Die Fraktionen der Meidlinger ÖVP, der FPÖ und ein unabhängiger Bezirksrat brachten im vergangenen Bezirksparlament den Antrag zu einem Alkoholverbot am Meidlinger Bahnhof ein. Viele Bewohner würden sich bei der Arcade Meidling und am Schedifkaplatz in den Abend- und Nachtstunden nicht mehr sicher fühlen, war die Begründung dafür.

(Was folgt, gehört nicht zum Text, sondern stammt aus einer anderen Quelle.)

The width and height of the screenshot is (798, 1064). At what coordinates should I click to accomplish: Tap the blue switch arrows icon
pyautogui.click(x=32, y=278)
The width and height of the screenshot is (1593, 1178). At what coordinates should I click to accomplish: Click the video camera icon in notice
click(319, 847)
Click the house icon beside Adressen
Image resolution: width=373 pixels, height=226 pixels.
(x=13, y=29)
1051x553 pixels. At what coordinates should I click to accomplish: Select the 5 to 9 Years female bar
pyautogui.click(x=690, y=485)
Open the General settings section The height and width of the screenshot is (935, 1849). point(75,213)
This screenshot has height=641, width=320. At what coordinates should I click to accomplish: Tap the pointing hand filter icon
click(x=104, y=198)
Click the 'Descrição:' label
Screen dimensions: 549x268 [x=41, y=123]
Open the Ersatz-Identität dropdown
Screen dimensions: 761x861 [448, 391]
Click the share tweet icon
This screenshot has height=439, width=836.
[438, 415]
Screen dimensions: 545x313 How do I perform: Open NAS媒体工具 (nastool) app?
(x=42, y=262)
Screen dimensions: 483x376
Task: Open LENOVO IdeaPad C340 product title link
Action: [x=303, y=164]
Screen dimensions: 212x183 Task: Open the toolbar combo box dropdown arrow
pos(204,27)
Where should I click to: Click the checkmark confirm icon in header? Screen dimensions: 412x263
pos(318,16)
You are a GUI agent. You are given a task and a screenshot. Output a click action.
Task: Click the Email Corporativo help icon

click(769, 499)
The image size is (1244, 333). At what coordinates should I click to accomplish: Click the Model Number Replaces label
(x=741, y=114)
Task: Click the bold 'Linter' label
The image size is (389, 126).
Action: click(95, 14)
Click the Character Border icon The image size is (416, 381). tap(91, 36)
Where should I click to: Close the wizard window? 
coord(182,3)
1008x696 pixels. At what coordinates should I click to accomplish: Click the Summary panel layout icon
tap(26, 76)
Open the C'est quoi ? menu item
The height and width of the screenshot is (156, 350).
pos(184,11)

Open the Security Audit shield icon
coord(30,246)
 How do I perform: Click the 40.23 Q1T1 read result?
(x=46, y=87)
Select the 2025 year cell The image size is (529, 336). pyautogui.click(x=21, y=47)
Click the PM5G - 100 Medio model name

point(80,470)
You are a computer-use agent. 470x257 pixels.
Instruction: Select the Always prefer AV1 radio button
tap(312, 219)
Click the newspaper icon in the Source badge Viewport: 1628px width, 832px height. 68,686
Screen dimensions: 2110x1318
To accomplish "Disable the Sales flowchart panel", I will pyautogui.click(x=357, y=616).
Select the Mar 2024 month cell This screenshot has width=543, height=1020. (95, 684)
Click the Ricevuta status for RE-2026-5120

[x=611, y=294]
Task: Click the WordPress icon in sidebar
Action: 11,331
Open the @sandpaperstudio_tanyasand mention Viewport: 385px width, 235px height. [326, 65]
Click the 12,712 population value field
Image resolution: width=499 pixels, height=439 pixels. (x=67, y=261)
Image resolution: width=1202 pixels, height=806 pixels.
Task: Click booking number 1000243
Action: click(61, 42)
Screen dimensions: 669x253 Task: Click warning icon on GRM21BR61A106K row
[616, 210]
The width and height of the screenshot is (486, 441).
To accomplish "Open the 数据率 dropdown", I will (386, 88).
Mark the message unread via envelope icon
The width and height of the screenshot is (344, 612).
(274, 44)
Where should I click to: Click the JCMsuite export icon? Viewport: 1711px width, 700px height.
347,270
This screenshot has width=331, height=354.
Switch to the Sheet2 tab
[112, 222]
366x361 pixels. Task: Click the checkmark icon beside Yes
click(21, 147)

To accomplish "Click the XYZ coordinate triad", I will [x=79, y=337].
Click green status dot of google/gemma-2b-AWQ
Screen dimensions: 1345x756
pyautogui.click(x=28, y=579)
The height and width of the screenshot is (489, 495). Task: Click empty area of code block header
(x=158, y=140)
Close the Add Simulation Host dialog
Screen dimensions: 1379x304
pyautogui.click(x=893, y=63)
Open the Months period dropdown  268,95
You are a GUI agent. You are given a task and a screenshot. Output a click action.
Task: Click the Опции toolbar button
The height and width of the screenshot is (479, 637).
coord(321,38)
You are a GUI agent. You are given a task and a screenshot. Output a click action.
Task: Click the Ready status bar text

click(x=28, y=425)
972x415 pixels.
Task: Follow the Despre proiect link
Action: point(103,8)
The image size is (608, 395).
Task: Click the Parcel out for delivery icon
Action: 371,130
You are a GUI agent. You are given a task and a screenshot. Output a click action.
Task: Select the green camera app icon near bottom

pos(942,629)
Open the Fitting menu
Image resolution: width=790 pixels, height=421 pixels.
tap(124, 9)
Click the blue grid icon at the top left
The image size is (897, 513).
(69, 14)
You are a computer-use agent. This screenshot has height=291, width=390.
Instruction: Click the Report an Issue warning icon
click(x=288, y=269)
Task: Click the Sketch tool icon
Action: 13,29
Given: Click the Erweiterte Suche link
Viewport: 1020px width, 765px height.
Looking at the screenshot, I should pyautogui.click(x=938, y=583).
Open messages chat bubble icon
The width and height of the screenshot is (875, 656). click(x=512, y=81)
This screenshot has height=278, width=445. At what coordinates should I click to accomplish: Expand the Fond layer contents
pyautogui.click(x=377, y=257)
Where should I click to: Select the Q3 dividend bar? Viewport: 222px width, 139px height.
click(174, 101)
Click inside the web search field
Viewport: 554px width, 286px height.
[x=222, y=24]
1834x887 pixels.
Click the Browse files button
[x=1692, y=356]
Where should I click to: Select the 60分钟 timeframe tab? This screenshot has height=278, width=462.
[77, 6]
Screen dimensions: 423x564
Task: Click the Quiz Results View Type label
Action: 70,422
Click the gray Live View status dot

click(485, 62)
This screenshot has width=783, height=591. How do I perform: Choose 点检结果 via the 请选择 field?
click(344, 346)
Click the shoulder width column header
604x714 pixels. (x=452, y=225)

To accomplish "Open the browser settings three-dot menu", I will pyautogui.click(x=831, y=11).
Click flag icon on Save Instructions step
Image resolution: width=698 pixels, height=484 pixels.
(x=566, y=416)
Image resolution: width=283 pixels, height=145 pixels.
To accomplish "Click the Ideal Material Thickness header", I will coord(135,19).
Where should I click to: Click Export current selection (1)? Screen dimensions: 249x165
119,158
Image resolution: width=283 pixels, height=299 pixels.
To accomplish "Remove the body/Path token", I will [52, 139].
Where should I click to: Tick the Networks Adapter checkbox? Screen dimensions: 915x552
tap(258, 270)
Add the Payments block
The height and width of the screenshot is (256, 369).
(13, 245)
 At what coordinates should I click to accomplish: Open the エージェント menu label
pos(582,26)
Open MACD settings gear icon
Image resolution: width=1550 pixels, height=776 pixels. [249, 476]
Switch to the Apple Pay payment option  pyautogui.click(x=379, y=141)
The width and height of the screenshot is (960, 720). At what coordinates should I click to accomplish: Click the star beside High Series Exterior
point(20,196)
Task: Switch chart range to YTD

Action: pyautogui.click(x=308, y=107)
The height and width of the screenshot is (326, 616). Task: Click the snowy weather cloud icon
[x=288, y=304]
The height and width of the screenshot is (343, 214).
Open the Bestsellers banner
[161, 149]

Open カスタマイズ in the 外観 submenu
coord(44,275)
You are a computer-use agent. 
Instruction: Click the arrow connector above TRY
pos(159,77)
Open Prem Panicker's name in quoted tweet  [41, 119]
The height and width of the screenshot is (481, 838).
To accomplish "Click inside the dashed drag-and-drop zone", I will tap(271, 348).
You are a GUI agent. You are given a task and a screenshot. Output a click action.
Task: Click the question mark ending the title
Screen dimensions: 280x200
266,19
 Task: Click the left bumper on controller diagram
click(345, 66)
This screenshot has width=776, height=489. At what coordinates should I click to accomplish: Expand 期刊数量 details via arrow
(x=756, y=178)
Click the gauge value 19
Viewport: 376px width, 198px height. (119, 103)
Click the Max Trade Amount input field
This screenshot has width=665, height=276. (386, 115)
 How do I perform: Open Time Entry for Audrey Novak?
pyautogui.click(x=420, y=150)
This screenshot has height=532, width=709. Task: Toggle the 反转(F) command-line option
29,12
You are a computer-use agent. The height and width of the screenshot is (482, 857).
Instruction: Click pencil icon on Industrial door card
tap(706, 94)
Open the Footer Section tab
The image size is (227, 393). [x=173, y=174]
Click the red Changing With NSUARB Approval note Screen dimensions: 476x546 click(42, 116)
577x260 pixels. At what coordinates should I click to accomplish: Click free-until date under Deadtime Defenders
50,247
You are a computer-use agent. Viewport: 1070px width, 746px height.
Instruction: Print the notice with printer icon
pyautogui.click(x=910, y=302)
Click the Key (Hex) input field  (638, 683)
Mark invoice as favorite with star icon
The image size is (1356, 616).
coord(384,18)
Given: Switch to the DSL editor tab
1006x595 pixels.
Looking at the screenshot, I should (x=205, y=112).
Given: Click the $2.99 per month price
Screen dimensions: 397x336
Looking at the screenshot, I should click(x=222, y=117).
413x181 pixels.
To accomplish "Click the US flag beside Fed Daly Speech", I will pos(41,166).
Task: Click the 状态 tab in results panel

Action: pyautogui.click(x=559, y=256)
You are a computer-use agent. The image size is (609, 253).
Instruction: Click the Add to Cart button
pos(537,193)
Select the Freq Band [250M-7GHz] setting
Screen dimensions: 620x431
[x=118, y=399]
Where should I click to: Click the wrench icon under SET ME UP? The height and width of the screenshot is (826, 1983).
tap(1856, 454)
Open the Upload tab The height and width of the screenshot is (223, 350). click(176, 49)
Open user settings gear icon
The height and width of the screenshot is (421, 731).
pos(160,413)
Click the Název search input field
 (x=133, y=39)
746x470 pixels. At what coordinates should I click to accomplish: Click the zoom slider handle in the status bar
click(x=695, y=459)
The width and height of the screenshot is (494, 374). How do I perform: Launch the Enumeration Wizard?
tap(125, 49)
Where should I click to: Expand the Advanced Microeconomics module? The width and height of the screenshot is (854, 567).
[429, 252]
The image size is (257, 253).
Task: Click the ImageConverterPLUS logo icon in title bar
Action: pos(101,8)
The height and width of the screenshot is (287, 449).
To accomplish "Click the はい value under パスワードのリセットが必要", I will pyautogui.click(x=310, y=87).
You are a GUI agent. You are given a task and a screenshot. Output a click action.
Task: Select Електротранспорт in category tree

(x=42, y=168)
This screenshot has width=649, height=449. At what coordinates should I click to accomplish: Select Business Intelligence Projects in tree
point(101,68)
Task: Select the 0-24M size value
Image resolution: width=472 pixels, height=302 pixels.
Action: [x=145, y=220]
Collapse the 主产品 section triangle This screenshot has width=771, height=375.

Der Antrag wurde mit Mehrheit abgelehnt. Seitens der SPÖ möchte man in dem Bereich auf mehr Sozialarbeiter als Lösungsansatz setzen. Denn die Menschen, die im Bahnhofsbereich herumlungern, seien meist alkohol­krank. Sie würden zur Stadt gehören, wie jeder andere Mensch. Auch wenn sie anders riechen. Das müsse die Demokratie aushalten, meinte eine Bezirksrätin. Seitens der Grünen ist man ebenfalls der Ansicht, dass ein Alkoholverbot die Probleme am Bahnhof nicht lösen könnte. Es würde sich allenfalls verlagern, so wie schon das Beispiel am Praterstern zeige. Man müsse zur Kenntnis nehmen, dass es nun einmal Arme und Alkoholkranke gebe. Auch die Grünen setzen auf mehr ­Sozialarbeit.